I am trying to train a neural network to predict the quality (good or bad) of produced parts based on the parameters of the production (31 parameters).
The network is trained with 121620 samples and validated on 30405 samples.
model = Sequential()
model.add(Dense(32, activation='relu', input_shape=(31,)))
model.add(Dense(64, activation='relu'))
model.add(Dense(64, activation='relu'))
model.add(Dense(1, activation='sigmoid'))
print(model.summary())
sgd = optimizers.SGD(lr=0.001)
model.compile(optimizer=sgd,
loss='binary_crossentropy',
metrics=['accuracy'])
run_prediction(
machine='M64',
model=model,
epochs=300,
batch_size=32
)
I am confused by the output because
- there is a large gap between training and validation loss, even at the first epoch, and the train loss seems to stop improving after 200 epochs
- train accuracy is continuing to improve despite that the train loss stops improving
- validation accuracy is fluctuating a lot
Would be great if someone can help me explain this and what I need to change to get better results, thanks!
_________________________________________________________________
Layer (type) Output Shape Param #
=================================================================
dense_9 (Dense) (None, 32) 1024
_________________________________________________________________
dense_10 (Dense) (None, 64) 2112
_________________________________________________________________
dense_11 (Dense) (None, 64) 4160
_________________________________________________________________
dense_12 (Dense) (None, 1) 65
=================================================================
Total params: 7,361
Trainable params: 7,361
Non-trainable params: 0
_________________________________________________________________
None
Train on 121620 samples, validate on 30405 samples
Epoch 1/300
121620/121620 [==============================] - 26s 212us/step - loss: 0.1229 - acc: 0.0207 - val_loss: 4.3194 - val_acc: 0.0168
Epoch 50/300
121620/121620 [==============================] - 24s 194us/step - loss: 0.0563 - acc: 0.0155 - val_loss: 2.6478 - val_acc: 0.0168
Epoch 100/300
121620/121620 [==============================] - 26s 215us/step - loss: 0.0414 - acc: 0.1456 - val_loss: 2.0422 - val_acc: 0.0479
Epoch 150/300
121620/121620 [==============================] - 24s 198us/step - loss: 0.0366 - acc: 0.3219 - val_loss: 1.2202 - val_acc: 0.3862
Epoch 200/300
121620/121620 [==============================] - 24s 201us/step - loss: 0.0329 - acc: 0.4081 - val_loss: 1.8764 - val_acc: 0.1436
Epoch 250/300
121620/121620 [==============================] - 26s 216us/step - loss: 0.0330 - acc: 0.4796 - val_loss: 1.7627 - val_acc: 0.2356
Epoch 300/300
121620/121620 [==============================] - 25s 205us/step - loss: 0.0315 - acc: 0.4981 - val_loss: 0.7271 - val_acc: 0.6627
Best Answer
This looks to me like a fairly standard case of overfitting, especially considering the amplitude of variations in loss seems to be going up with the number of epochs.
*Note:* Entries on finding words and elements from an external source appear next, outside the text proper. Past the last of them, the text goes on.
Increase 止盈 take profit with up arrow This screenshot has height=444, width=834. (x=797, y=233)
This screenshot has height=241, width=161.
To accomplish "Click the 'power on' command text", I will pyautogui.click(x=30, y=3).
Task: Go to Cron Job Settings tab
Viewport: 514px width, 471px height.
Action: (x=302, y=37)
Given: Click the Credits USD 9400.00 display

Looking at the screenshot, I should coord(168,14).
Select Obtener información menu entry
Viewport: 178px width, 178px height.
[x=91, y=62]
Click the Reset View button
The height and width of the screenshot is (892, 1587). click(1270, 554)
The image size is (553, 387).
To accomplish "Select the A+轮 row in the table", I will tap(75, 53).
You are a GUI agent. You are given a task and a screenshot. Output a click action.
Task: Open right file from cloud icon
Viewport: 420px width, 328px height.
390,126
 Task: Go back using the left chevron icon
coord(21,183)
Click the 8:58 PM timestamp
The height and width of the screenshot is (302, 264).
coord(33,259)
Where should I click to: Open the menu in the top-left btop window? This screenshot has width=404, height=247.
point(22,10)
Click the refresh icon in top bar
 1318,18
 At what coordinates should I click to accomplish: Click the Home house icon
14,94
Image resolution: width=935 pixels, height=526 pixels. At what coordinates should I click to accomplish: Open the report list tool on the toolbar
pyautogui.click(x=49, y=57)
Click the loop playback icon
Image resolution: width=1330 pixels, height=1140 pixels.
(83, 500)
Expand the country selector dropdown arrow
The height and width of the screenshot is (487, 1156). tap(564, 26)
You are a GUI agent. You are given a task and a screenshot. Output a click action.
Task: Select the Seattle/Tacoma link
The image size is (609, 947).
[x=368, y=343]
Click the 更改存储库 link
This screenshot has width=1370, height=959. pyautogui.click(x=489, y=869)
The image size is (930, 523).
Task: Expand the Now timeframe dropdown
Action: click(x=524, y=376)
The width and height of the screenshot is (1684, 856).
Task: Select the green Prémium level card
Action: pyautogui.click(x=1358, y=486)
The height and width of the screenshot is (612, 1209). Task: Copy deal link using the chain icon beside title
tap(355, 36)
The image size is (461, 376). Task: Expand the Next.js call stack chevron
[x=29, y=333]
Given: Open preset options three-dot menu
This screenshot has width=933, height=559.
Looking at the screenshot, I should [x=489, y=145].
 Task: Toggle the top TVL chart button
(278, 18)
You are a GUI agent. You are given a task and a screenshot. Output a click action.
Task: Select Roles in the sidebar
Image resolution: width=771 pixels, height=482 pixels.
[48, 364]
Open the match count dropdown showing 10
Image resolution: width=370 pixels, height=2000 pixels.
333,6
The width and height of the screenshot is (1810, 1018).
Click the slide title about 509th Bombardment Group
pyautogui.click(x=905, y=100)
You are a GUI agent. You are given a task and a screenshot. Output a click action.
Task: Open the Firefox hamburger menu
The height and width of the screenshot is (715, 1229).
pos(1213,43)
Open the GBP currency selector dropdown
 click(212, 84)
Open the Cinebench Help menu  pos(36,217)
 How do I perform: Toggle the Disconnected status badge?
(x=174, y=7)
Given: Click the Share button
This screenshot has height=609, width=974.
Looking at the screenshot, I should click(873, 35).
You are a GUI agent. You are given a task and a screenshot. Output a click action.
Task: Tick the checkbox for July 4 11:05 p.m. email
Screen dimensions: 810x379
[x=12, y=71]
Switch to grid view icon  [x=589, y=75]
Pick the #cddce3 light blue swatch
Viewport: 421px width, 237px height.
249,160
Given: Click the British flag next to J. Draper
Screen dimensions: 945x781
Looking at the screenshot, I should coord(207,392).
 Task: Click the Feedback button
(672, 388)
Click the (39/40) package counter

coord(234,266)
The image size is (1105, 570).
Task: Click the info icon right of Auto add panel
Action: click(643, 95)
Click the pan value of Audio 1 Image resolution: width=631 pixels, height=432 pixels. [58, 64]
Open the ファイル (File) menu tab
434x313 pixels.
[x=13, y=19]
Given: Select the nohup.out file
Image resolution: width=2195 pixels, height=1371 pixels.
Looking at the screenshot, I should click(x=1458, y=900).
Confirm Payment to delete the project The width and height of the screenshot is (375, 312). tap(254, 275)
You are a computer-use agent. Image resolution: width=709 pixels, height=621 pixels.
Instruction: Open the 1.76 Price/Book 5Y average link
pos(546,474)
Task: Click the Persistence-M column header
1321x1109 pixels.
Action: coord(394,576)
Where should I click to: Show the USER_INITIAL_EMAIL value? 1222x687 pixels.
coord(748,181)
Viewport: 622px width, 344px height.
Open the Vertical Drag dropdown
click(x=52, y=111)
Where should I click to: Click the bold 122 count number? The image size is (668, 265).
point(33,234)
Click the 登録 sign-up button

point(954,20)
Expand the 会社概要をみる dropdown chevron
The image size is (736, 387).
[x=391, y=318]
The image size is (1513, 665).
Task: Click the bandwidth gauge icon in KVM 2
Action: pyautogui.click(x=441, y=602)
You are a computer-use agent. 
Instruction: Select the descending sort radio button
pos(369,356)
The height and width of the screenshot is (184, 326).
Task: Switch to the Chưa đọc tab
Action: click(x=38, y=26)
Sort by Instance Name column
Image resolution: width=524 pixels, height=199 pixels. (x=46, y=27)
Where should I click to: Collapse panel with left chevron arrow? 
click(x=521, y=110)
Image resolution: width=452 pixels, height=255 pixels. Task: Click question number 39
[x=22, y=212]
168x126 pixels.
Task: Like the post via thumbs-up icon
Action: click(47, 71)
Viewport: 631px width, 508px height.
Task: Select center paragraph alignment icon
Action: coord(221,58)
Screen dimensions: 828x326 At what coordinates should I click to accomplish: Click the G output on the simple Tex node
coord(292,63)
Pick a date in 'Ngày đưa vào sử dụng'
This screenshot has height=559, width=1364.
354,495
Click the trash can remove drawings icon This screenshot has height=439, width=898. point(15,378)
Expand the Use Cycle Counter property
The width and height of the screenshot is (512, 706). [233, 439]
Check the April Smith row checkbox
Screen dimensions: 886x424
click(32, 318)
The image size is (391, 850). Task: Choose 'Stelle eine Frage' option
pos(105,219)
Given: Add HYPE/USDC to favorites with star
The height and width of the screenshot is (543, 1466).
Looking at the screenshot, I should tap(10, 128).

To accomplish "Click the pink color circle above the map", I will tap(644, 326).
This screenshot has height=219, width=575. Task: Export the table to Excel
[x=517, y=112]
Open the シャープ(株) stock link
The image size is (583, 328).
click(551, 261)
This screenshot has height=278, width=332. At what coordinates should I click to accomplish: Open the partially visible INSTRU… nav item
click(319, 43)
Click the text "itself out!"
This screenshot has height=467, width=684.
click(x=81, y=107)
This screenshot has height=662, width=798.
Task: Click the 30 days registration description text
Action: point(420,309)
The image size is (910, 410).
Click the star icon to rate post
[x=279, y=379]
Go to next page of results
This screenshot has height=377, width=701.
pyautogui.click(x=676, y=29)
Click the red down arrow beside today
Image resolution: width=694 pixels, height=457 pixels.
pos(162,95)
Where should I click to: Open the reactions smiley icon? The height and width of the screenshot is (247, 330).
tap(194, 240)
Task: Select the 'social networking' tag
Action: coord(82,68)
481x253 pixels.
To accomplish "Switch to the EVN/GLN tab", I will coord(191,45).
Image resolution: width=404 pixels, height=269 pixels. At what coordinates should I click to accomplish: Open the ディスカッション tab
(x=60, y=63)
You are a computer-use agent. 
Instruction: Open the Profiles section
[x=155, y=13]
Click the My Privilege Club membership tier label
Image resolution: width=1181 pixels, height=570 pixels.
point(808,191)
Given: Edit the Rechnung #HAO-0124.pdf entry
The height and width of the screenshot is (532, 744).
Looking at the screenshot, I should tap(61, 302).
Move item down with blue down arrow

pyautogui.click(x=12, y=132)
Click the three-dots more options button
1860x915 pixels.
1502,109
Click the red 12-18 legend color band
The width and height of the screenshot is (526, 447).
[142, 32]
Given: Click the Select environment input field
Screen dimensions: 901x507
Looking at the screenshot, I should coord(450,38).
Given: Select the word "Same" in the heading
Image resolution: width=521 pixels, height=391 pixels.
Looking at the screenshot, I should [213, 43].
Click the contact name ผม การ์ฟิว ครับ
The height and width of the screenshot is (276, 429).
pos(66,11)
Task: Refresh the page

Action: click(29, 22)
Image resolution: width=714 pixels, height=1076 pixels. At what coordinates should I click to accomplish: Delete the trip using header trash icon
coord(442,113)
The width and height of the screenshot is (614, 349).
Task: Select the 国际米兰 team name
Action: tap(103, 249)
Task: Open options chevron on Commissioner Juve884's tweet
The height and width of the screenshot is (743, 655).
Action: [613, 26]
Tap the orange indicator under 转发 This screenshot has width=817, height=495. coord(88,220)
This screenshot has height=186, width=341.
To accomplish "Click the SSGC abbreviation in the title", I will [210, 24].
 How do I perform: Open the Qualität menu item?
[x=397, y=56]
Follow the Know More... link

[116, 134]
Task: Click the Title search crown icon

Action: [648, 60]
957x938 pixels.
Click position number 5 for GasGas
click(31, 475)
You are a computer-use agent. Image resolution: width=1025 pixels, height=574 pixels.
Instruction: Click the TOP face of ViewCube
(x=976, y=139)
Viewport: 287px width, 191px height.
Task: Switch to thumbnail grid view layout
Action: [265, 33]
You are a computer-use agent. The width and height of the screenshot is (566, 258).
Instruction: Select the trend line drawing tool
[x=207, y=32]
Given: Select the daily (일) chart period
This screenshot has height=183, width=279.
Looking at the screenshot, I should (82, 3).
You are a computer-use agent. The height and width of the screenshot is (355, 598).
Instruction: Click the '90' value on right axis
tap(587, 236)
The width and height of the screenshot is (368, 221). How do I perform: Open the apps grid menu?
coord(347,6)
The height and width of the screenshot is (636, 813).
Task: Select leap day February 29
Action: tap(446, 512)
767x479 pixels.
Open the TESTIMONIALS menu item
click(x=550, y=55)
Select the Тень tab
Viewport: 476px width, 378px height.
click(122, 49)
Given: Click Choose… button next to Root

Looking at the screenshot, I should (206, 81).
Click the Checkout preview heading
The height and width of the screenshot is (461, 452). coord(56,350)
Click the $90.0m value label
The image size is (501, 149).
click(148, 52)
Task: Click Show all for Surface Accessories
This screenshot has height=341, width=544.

Insofar as I can tell from the accuracy graph, the validation accuracy is increasing slightly.
My suspicion then would be that your model has latched onto a reasonably-prevalent subset of cases in the training data that are 'easy wins' and basically gave up on the rest. So, it started iterating on how to predict the easy cases better, at the cost of making increasingly bad mispredictions on the rest.
A related option is that your training set cases constitute a subpopulation of the validation set cases, so the model fails to generalize whenever you go off the map in the validation, but performs reasonably well on cases similar to training's.
Mind you, this is just an educated guess. As for what you can do about it, there's plenty of options and approaches - add noise, add dropout, add layers, add regularization... I'd go with extra layers first and see if that may be a simple issue of the model being underpowered for the more complex cases, but debugging models is more of a checklist than a cookbook.